→ Document passage:
[start]
Performance problems are not always obvious. Sometimes an application feels slow, but the logs do not show anything useful. CPU usage may be high, yet the real reason lies deep within a function call. That is where a flame graph becomes useful.
A flame graph turns profiling data into a visual map. Instead of reading thousands of stack trace lines, developers can quickly see which parts of the program consume the most time or resources, depending on the profiling metric being collected. Brendan Gregg, who popularized flame graphs, describes them as a way to visualize sampled stack traces, enabling hot code paths to be identified quickly.
What is a Flame Graph?
A flame graph is a performance visualization built from stack traces collected during profiling. Each box in the graph represents a function, method, or stack frame. The wider the box, the more often that frame appeared in the collected samples. That width is the important part.
A wide block usually means that the function appeared in many samples, either because it worked itself or because much of the work happened in functions called beneath it. A narrow block means the function appears less often. The vertical direction shows call depth. Functions near the bottom are callers. The functions stacked above them are the functions they called. In the classic CPU flame graph format, the top edge shows what was running on the CPU, while the frames below show its ancestry.
Colors can be misleading if you are new to flame graphs. Many flame graphs use color primarily to make neighboring frames easier to distinguish. In some tools, color may carry additional meaning, such as Java, native, kernel, or application code, but this depends on the profiler. For example, async-profiler uses colors to show different frame types in Java profiling views.
[end]
→ Stored rows:
[start]
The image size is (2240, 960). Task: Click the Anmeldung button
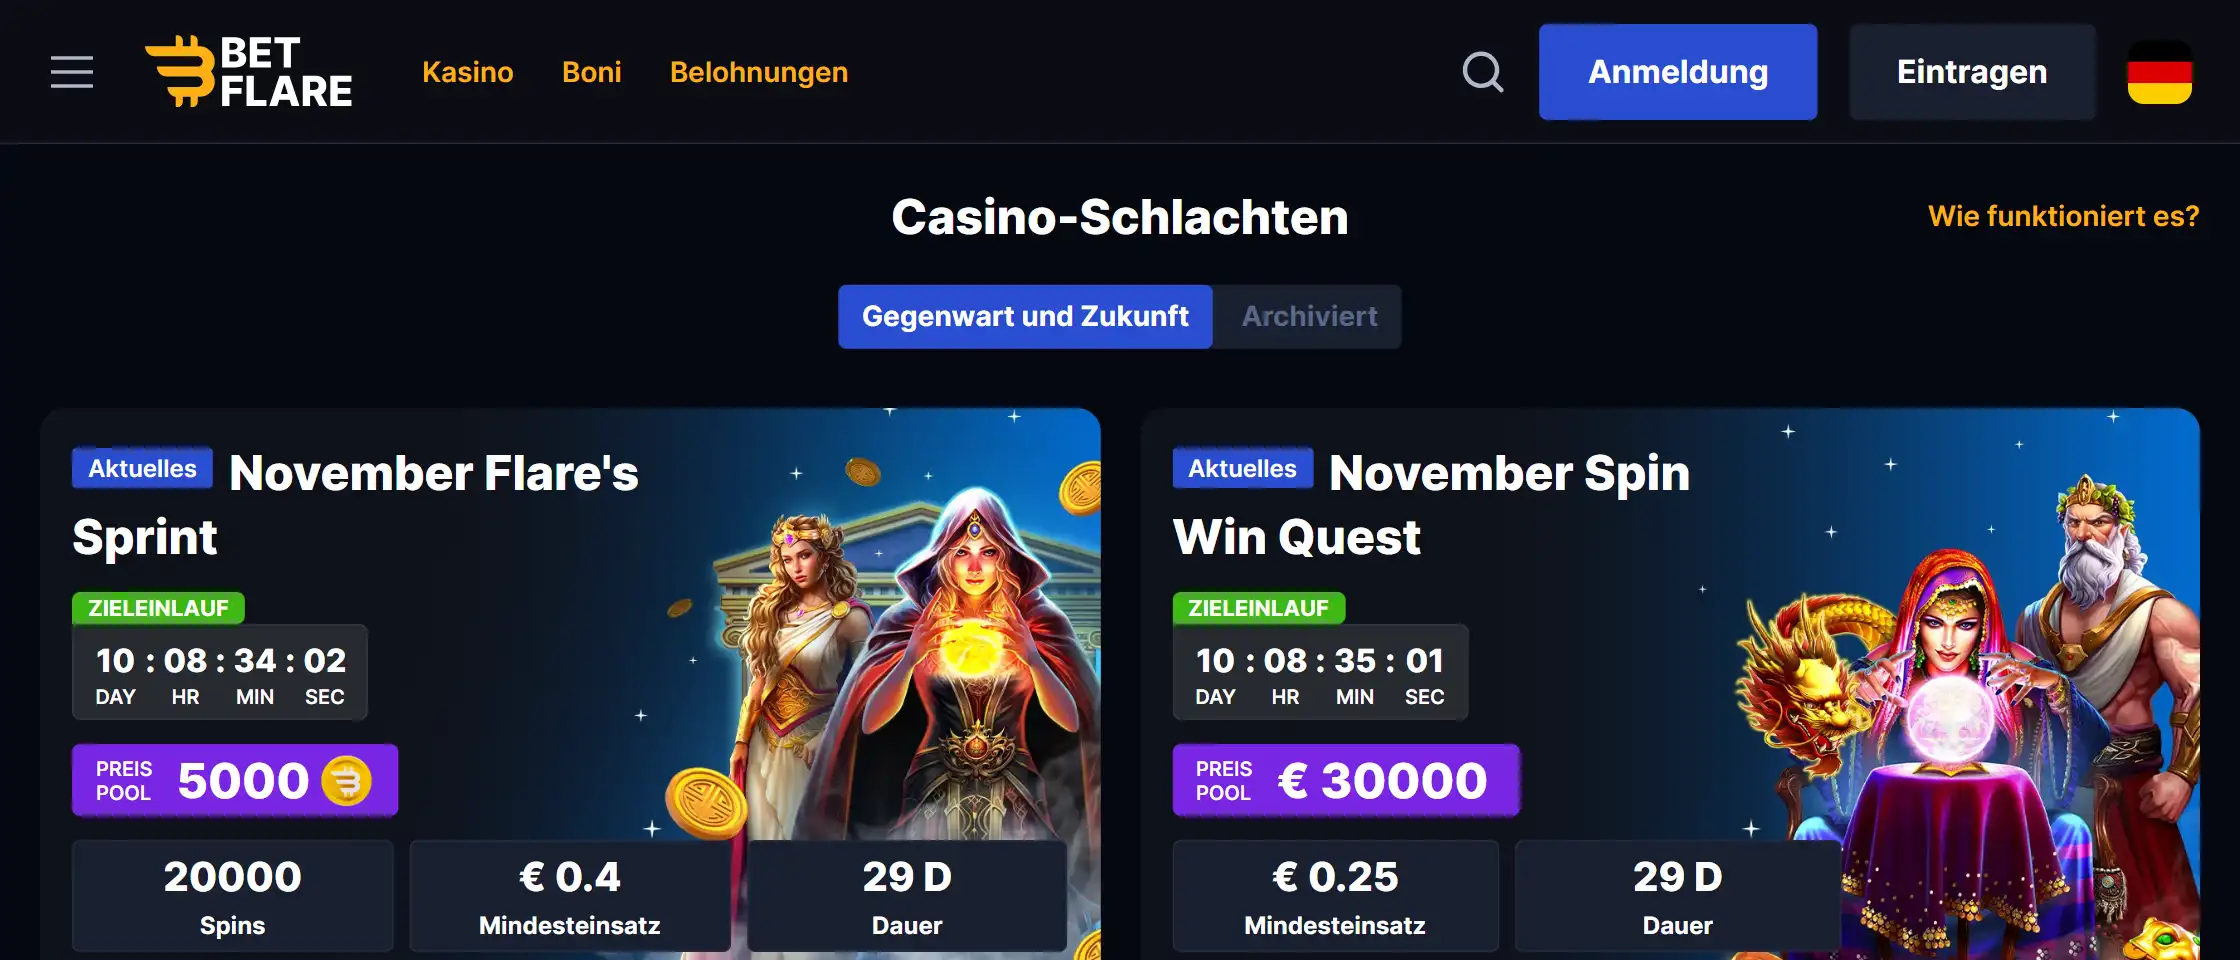1678,72
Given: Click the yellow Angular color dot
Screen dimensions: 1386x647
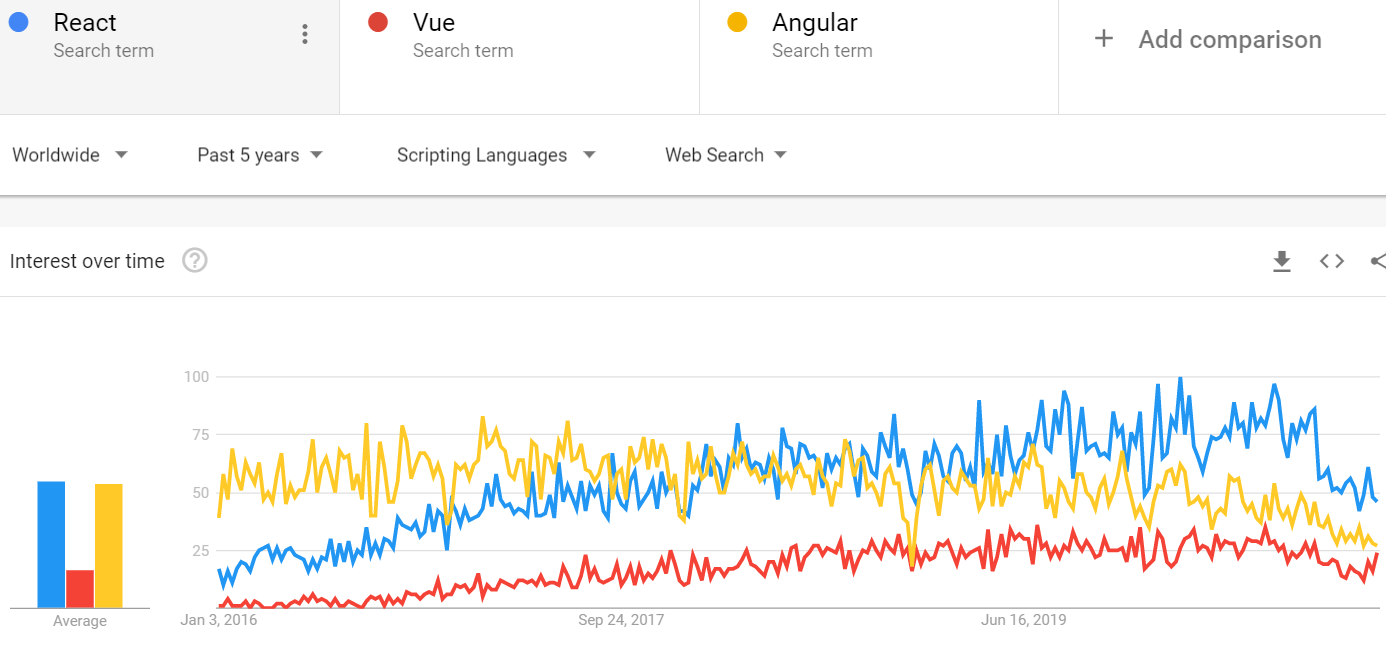Looking at the screenshot, I should tap(738, 22).
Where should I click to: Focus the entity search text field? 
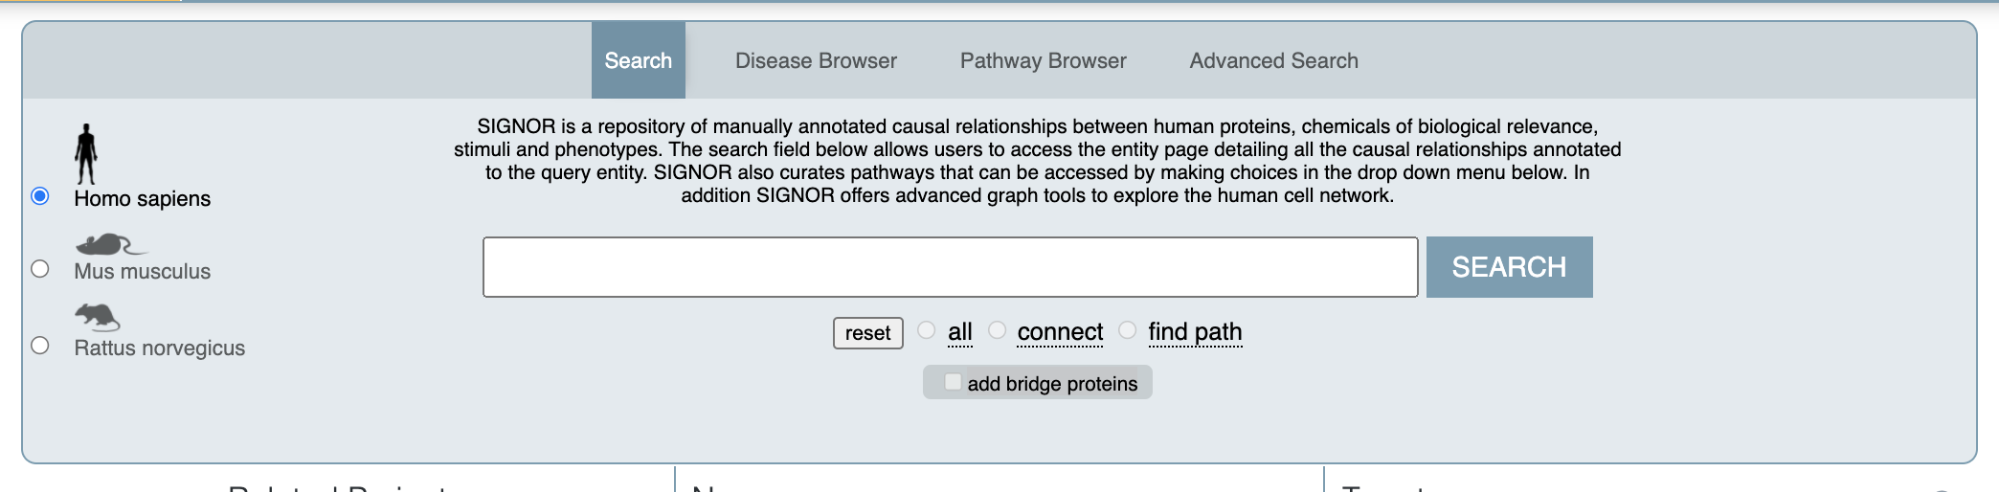point(950,267)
[end]
→ Work to do:
A. According to the flame graph passage, what does a wider box in a flame graph mean?
B. Continue the passage on flame graphs from the point where it stops.
The data following the flame graph passage is separate material.

→ Expected responses:
A. The wider the box, the more often that frame appeared in the collected samples.

B.
Flame graphs and flame charts differ, even though people often conflate them. A flame graph is usually an aggregation of sampled stack traces, meaning the x-axis is not chronological. A flame chart, however, represents an activity charted over time, such as showing spans in a request trace. In tracing tools such as Datadog, the term “flame graph” may also refer to a timeline-based trace view, where color-coded spans show how time was spent during a request.
How Flame Graphs Work
In performance work, a flame graph usually starts with profiling. The profiler samples the running program at intervals. At each sample, it records the current call stack. After collecting many samples, the profiler groups similar stacks and renders them as a graph.
A simplified flow looks like this:
- The application runs under a profiler.
- The profiler captures many call stacks.
- Similar stack traces are folded and counted.
- The result is drawn as a set of stacked rectangles.
Imagine a web API endpoint that feels slow. The profiler may show that most samples pass through handleRequest(), loadUserData(), and then parseLargeJson(). If parseLargeJson() appears as a very wide block, you now have a strong clue. The problem may not be the whole endpoint. It may be an expensive parsing step. This is why flame graphs are useful. They reduce noise.
Instead of guessing, you follow the wide blocks. Start at the bottom, find the broadest path, and move upward. That path often leads to the hottest area of the application. Not always, but often enough to speed up the investigation.
For Java applications, it’s common to generate Java flame graphs with tools like async-profiler. This tool is especially handy for profiling CPU usage, memory allocation, lock events, and other runtime events, making it a natural choice for analyzing JVM performance issues.
When it comes to Rust, developers usually turn to tools built on Linux perf or the cargo-flamegraph workflow. The Rust flame graph crate is a way to generate flame graphs that is friendly to Cargo and built on the Inferno flame graph library.
Key Flame Graph Use Cases in Performance Optimization
Finding CPU Hotspots
The most common use case is CPU profiling. A flame graph helps answer a simple question: where is the CPU going?
This is useful when an application uses too much CPU, a background job takes too long, or a request handler becomes slower after a release. Instead of checking every function manually, you inspect the widest blocks first.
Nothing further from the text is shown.